Problem description →
Pick out all lines of the entries that include the word "computer" and copy them.

Given records →
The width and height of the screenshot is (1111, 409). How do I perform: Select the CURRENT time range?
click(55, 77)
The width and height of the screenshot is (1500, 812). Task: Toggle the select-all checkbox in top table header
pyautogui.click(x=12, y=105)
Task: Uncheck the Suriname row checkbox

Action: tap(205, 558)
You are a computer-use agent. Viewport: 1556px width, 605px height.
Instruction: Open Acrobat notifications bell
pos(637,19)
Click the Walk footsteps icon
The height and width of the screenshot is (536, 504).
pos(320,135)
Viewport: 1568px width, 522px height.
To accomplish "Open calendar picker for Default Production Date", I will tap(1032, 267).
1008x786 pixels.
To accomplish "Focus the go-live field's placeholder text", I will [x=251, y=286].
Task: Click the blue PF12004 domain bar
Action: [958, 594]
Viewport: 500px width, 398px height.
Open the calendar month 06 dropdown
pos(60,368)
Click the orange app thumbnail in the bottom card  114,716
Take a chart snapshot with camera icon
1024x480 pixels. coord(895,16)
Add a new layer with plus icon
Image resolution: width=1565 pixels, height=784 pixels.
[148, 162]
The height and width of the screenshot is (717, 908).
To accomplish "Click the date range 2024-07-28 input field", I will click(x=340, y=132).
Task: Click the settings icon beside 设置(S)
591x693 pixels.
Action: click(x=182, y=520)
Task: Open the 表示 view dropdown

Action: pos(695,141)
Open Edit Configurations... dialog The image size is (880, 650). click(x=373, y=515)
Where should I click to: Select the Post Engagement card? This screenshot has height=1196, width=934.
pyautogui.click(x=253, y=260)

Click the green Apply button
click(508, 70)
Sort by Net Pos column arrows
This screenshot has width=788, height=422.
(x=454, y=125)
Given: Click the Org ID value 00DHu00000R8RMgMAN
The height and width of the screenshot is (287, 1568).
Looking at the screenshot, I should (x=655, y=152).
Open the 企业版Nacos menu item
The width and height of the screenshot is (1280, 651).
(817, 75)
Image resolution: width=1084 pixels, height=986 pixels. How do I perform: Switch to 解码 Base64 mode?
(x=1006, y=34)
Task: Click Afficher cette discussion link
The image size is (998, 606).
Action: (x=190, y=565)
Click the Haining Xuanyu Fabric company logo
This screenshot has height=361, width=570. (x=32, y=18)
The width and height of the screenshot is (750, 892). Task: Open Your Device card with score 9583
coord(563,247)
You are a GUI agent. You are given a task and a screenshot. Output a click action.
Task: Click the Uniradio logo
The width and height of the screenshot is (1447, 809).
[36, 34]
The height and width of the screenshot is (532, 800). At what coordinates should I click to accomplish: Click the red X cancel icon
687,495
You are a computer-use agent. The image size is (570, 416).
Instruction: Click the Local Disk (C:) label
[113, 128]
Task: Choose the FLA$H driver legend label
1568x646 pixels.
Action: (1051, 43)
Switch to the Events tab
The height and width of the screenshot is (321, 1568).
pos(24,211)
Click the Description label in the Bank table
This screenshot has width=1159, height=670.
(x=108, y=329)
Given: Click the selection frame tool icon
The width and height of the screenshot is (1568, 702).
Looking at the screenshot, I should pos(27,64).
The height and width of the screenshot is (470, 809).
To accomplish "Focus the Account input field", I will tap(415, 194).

Output of the exercise →
You are a computer-use agent. Viewport: 1556px width, 605px height.
You are a computer-use agent. The image size is (570, 416).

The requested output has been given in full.